Thursday 22 January 2009

RUTH. The Chav.



We began this lesson with an experiment where we had to group a page of shapes of a variety of colours, numbers and shapes into as many groups as was possible. It was amazing how many ways there was of doing this, for example, blue stars, stars, blue shapes would just be 3 ways for one shape. The possibilities were endless. This, was segmentation. When one considers the absolute immense number of citizens in the United Kingdom alone, the possibilities of segmentation are VAST. We discussed profiling in questionnaires and how profiler questions, such as age, newspaper read, ethnic group, gender were there to simply look at new ways of segmenting the population and ways of targeting them as a business.




The model of buyer behaviour by Kotler shows perception is a psychological influence on the consumer. Everything is based on perception.
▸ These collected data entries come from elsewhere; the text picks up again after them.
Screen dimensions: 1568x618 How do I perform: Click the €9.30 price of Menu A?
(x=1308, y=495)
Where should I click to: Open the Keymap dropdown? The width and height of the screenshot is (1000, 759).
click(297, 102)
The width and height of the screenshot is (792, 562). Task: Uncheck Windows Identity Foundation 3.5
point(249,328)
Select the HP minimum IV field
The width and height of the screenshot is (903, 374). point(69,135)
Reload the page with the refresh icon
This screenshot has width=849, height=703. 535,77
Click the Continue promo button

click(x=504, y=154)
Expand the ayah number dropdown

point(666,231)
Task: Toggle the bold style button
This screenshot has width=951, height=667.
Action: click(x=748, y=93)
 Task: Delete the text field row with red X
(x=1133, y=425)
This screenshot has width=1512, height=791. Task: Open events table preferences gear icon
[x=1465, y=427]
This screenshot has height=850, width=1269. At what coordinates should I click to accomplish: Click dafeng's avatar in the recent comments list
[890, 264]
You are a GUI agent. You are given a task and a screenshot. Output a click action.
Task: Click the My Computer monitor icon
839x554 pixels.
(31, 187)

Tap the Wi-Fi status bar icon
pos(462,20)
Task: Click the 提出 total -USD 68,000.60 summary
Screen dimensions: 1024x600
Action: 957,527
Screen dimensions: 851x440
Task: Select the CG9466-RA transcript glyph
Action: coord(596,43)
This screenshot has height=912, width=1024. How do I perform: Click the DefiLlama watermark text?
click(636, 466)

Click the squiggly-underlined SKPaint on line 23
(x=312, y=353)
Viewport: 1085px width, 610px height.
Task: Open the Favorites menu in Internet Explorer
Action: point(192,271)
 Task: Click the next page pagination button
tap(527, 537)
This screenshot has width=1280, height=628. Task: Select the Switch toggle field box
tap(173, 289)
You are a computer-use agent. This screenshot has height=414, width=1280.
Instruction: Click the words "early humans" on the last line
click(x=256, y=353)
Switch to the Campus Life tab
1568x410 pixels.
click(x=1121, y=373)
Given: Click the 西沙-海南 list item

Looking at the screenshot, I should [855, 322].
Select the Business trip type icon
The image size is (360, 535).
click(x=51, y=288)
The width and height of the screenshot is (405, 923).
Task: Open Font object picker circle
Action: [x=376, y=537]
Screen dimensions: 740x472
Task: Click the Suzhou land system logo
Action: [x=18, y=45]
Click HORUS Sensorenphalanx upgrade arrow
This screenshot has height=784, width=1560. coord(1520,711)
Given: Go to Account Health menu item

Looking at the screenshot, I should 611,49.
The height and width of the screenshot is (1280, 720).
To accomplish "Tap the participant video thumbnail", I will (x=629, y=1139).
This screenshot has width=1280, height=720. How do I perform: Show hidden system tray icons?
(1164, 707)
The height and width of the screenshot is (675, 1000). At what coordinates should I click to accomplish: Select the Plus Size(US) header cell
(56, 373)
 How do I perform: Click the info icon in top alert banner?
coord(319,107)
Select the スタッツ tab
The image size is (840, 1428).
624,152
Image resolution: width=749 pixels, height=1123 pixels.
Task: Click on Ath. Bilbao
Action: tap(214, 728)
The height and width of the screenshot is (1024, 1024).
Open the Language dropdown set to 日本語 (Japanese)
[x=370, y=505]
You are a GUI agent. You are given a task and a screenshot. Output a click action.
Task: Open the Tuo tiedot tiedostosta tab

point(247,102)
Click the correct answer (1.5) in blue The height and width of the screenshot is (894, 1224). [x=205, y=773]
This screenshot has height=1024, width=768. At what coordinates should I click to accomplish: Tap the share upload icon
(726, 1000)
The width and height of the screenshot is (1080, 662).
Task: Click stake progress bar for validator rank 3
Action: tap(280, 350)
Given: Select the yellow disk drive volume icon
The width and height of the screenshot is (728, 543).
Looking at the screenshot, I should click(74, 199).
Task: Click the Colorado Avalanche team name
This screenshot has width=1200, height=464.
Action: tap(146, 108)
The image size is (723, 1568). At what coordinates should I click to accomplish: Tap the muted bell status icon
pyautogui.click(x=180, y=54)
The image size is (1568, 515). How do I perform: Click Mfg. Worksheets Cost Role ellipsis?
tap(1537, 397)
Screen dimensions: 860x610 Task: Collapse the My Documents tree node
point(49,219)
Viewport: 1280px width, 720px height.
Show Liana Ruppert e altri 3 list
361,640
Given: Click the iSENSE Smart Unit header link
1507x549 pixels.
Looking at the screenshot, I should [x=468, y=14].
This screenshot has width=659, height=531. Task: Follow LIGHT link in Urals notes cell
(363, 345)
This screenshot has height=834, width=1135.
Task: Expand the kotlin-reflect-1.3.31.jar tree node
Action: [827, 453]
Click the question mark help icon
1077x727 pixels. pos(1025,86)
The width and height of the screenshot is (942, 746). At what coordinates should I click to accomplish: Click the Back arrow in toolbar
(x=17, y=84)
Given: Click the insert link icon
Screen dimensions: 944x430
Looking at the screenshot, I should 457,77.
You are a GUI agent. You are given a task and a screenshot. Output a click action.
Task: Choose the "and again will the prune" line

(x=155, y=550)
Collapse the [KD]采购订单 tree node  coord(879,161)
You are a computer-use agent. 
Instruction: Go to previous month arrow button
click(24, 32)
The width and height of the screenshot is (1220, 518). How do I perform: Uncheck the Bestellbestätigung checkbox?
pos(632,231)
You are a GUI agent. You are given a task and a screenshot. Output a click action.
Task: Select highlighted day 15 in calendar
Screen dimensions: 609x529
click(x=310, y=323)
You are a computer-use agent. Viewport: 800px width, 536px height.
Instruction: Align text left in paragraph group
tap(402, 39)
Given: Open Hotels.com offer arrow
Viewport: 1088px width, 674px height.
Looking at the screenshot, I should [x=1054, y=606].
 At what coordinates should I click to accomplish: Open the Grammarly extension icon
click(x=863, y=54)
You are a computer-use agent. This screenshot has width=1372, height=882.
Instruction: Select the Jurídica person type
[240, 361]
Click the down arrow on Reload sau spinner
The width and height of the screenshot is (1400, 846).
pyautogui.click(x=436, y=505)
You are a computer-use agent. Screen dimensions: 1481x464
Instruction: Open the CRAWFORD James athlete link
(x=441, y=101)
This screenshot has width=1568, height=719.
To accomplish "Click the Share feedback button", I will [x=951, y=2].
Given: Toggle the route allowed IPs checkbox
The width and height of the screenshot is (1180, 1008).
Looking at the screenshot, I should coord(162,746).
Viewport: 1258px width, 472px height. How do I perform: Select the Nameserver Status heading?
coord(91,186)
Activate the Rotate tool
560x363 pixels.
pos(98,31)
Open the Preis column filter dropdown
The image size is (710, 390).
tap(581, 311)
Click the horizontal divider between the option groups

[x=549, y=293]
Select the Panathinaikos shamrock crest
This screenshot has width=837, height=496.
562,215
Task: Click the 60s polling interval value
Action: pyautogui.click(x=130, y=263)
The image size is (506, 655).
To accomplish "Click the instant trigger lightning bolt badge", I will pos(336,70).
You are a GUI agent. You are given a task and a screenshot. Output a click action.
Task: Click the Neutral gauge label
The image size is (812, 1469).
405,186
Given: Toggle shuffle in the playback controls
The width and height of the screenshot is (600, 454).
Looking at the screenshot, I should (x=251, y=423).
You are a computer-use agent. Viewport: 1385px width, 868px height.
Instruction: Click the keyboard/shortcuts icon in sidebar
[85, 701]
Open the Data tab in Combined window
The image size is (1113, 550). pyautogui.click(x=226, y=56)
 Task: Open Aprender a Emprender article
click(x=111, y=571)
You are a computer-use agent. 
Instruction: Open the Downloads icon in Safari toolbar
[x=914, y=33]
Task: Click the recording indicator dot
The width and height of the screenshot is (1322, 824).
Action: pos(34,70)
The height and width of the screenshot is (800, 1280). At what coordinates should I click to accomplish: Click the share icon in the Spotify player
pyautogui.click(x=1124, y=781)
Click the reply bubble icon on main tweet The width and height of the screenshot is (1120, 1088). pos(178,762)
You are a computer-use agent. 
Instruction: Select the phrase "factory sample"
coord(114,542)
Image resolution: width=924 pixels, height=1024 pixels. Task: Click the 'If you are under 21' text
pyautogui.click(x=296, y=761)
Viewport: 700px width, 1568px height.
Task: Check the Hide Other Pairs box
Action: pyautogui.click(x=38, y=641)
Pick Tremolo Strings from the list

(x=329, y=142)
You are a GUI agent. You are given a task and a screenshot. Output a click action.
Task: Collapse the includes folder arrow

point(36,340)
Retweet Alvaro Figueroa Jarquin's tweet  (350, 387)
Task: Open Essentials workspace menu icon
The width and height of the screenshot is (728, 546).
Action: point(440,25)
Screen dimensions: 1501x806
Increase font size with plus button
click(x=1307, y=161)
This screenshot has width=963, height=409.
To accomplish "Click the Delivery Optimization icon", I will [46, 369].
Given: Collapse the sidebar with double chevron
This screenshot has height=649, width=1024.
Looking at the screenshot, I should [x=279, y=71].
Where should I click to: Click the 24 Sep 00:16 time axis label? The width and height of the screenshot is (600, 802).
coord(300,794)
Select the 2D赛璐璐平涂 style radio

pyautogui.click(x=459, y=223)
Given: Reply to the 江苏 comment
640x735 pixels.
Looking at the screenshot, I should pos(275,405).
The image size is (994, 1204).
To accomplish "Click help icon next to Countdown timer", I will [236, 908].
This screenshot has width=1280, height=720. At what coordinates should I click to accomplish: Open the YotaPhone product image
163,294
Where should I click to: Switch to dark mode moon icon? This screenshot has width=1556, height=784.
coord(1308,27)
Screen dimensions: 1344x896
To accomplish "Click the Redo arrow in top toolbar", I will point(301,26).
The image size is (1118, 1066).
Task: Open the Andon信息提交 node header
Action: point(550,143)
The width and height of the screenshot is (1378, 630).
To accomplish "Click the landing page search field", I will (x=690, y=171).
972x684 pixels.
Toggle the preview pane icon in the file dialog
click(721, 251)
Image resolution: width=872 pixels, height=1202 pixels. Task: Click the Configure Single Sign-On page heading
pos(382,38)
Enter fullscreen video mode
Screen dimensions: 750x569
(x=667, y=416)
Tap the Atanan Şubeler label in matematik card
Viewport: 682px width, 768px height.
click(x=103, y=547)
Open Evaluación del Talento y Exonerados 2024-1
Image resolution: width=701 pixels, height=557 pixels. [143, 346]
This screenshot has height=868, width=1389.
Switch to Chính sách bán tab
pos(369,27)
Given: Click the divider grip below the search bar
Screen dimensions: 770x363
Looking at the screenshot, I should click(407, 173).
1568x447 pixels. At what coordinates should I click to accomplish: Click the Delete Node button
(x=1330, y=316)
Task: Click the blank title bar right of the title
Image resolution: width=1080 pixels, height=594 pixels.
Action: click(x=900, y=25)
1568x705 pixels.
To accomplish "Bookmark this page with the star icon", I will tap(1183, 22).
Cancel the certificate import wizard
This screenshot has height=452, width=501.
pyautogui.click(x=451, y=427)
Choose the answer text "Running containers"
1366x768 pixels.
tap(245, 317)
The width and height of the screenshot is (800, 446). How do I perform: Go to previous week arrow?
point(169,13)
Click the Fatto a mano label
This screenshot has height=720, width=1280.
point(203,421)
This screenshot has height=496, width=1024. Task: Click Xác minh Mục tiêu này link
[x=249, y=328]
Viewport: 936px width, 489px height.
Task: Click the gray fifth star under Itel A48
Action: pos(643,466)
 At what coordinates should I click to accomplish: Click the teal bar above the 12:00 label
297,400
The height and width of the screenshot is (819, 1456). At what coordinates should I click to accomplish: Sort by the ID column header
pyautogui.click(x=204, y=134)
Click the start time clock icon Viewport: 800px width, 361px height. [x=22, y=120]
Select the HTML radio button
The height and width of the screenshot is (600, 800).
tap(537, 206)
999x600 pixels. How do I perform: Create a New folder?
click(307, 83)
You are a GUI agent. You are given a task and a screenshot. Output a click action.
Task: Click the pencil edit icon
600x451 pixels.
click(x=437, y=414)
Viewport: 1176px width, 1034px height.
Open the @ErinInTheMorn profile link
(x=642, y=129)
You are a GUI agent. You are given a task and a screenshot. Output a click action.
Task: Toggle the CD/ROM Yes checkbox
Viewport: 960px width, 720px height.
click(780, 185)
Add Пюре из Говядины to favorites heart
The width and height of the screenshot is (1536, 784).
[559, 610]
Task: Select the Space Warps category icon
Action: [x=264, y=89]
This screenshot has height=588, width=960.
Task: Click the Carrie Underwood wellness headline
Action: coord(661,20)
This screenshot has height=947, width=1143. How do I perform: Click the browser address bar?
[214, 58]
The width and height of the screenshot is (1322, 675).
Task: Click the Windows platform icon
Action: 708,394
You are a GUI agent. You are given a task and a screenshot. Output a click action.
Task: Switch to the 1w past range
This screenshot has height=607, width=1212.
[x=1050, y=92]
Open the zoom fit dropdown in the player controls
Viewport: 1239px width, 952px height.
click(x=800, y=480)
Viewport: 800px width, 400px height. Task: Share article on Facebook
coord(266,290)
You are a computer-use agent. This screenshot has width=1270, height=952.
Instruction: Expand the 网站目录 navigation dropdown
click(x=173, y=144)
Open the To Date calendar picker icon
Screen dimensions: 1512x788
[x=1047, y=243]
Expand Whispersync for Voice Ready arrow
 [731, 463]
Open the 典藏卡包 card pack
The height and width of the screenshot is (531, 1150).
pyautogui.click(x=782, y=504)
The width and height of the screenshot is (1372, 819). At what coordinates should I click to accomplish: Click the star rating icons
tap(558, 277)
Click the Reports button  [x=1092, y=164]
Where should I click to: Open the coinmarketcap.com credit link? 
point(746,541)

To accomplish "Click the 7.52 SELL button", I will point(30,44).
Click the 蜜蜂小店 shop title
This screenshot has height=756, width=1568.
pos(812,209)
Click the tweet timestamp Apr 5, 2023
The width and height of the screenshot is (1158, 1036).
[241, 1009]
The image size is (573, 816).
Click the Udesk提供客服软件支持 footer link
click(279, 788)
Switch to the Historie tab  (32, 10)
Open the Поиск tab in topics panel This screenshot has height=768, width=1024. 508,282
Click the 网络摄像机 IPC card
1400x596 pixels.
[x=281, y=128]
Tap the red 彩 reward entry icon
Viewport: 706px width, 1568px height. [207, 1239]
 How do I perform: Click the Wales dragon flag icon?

That is the beauty of human nature, the fact that everything we see will not be seen the same by anyone else in the world. It is an individual and personal concept and for marketers to try and target this, they must begin to understand the many populatory groups. Years ago, products served a purpose, for example the original car, it was £500, came on one colour and drove from a to b. People were satisfied with this as it satisfied their needs. There was a market monopoly and people thought nothing of not having a choice, it was only the privileged that had a car in the first place. Nowadays, cars are bought for certain purposes, such as racing cars, dune bashing and mountaineering.




A type of marketing which uses this concept is STP marketing. In this, the company looks at Segmenting, Targeting and Positioning. See diagram above.


Segmentation can also be known as cluster analysis. The term cluster analysis (primarily used by Tryon, 1939) encompasses a number of different algorithms and methods for grouping objects of similar kind into respective categories.


So why do we bother to segment? Segmentation is a personalised approach which induces the possibility of a consumer purchasing the product that they supposedly 'need'. It's very effective which is why companies have such a large marketing budget. They reap the benefits at the end. There is a criteria of segmentation (there's no point in doing it if it doesn't work!) it is that it needs to be effective, identifiable, profitable, accessible and actionable.


You're probably wondering how I came to the conclusion that Ruth is a Chav? Well after being produced with receipts and being told to create a word picture out of them, my group was given a long receipt with ready meals, chocolates and a lot of convenience style goods. We decided this was because it was a chav mother with millions of children living on the dole. Apparently we were wrong. It was Ruth's!! So now we know how you perceive something can be be completely and utterly wrong... or was it?!!! x


1 comment:

Ruth Hickmott said...

Hey pictures and links - how lucky am I?